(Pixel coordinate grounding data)
..........

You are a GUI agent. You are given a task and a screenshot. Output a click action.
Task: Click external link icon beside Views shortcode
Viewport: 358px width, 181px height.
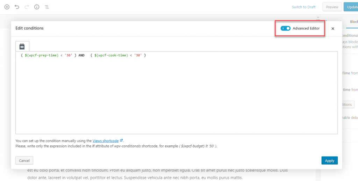tap(121, 140)
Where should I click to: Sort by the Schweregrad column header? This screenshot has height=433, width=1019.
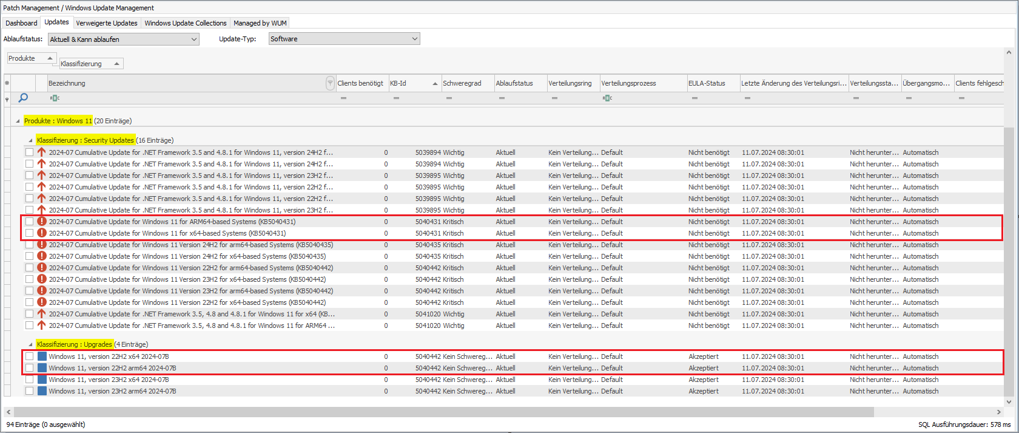pos(462,83)
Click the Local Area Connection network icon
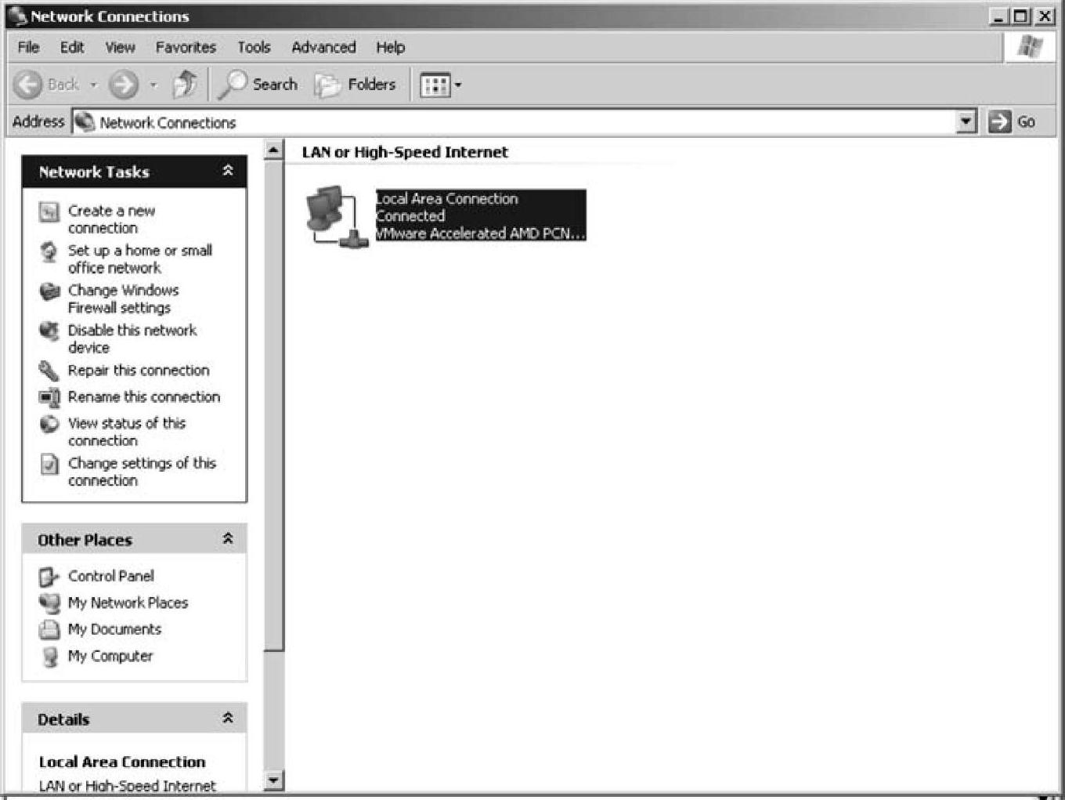The image size is (1065, 800). (x=336, y=217)
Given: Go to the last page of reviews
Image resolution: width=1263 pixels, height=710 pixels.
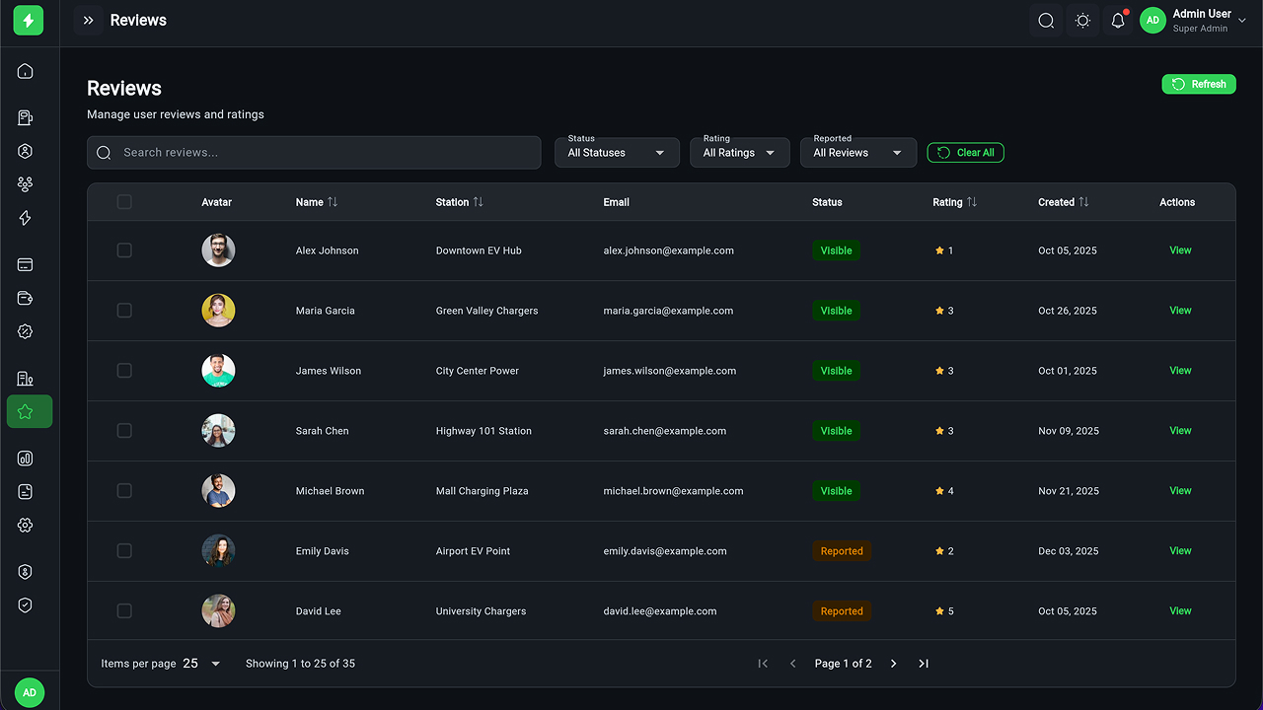Looking at the screenshot, I should 924,664.
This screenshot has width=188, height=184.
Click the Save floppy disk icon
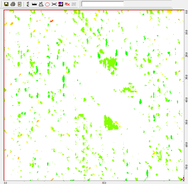[x=6, y=4]
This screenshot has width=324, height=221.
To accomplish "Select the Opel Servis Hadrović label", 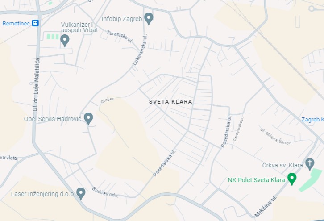I will 53,119.
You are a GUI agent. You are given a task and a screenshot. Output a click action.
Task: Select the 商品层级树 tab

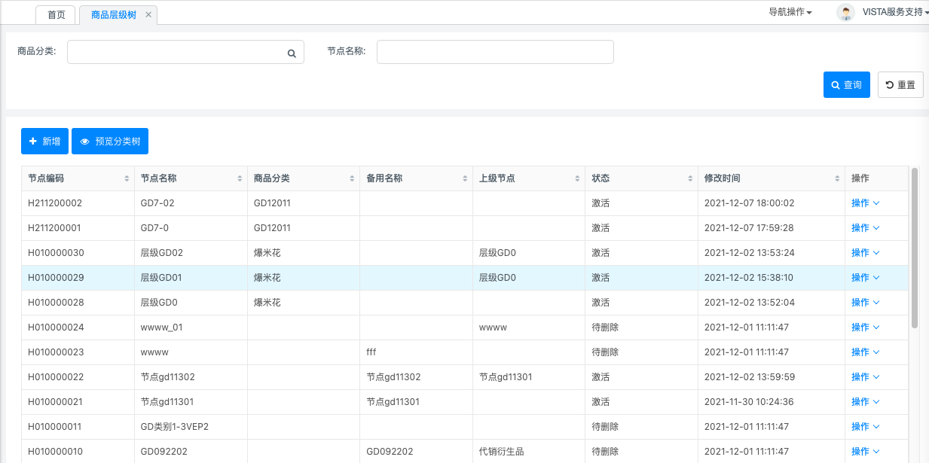(113, 15)
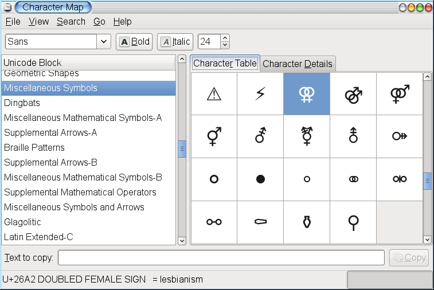Image resolution: width=434 pixels, height=290 pixels.
Task: Toggle Bold font style
Action: [x=134, y=41]
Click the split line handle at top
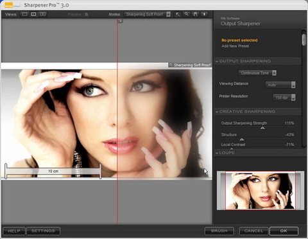Image resolution: width=308 pixels, height=239 pixels. [121, 21]
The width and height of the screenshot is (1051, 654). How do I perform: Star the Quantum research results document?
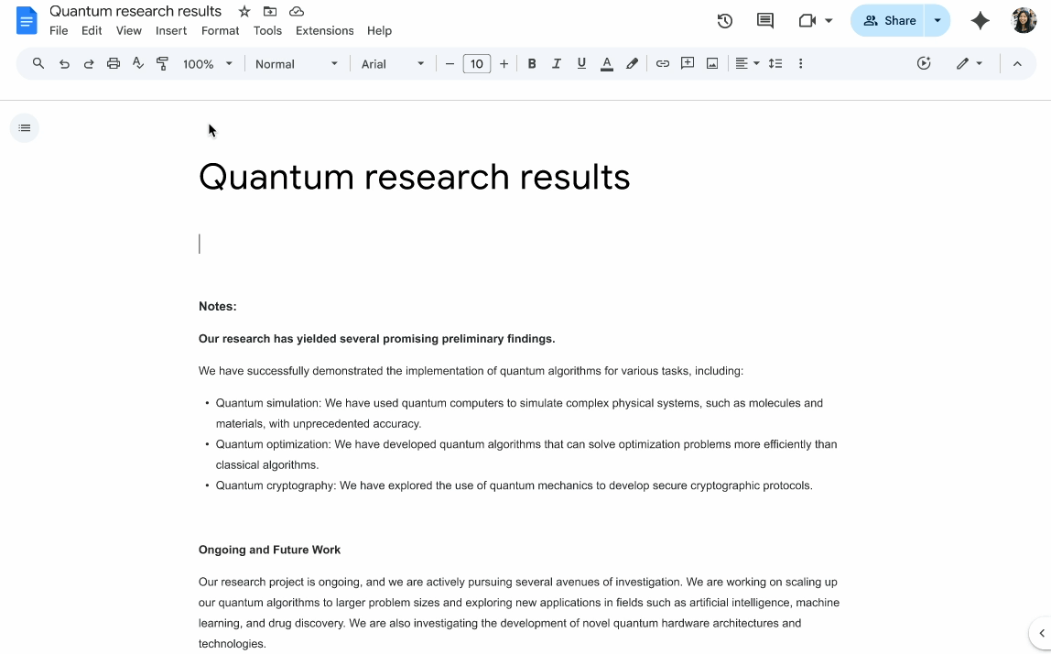(244, 11)
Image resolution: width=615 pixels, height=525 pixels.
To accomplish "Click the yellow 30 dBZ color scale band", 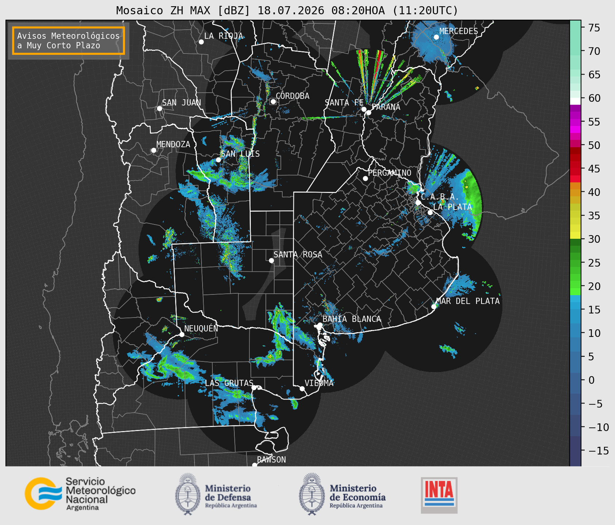I will [575, 235].
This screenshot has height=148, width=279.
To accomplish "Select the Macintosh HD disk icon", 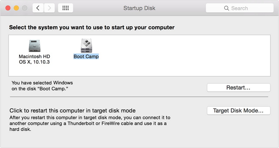I will 34,45.
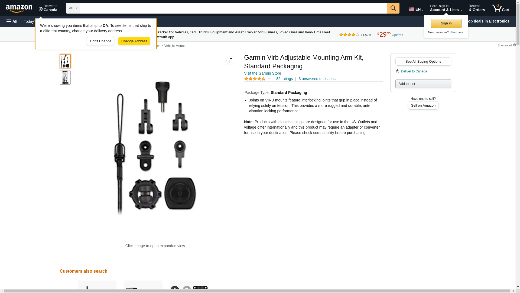Click the Sponsored info icon

point(514,45)
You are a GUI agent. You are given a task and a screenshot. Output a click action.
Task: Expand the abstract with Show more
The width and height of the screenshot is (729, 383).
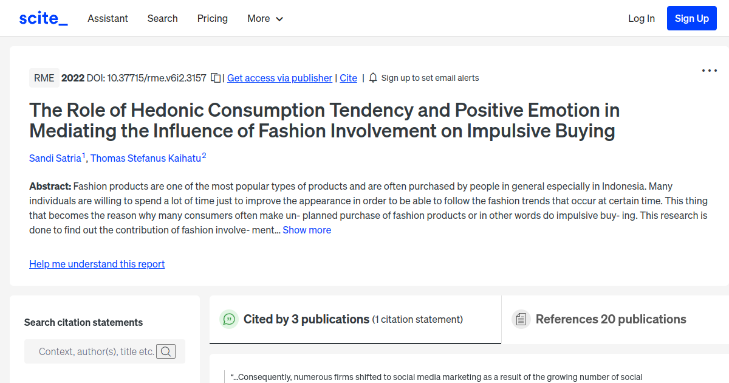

..........

What you should do ▸ Retype only the lines above from the one with "Task: Expand the abstract with Show more" through the last, both ends included, keeping every picture out of the copy.

Solved problem ▸
Task: Expand the abstract with Show more
The width and height of the screenshot is (729, 383).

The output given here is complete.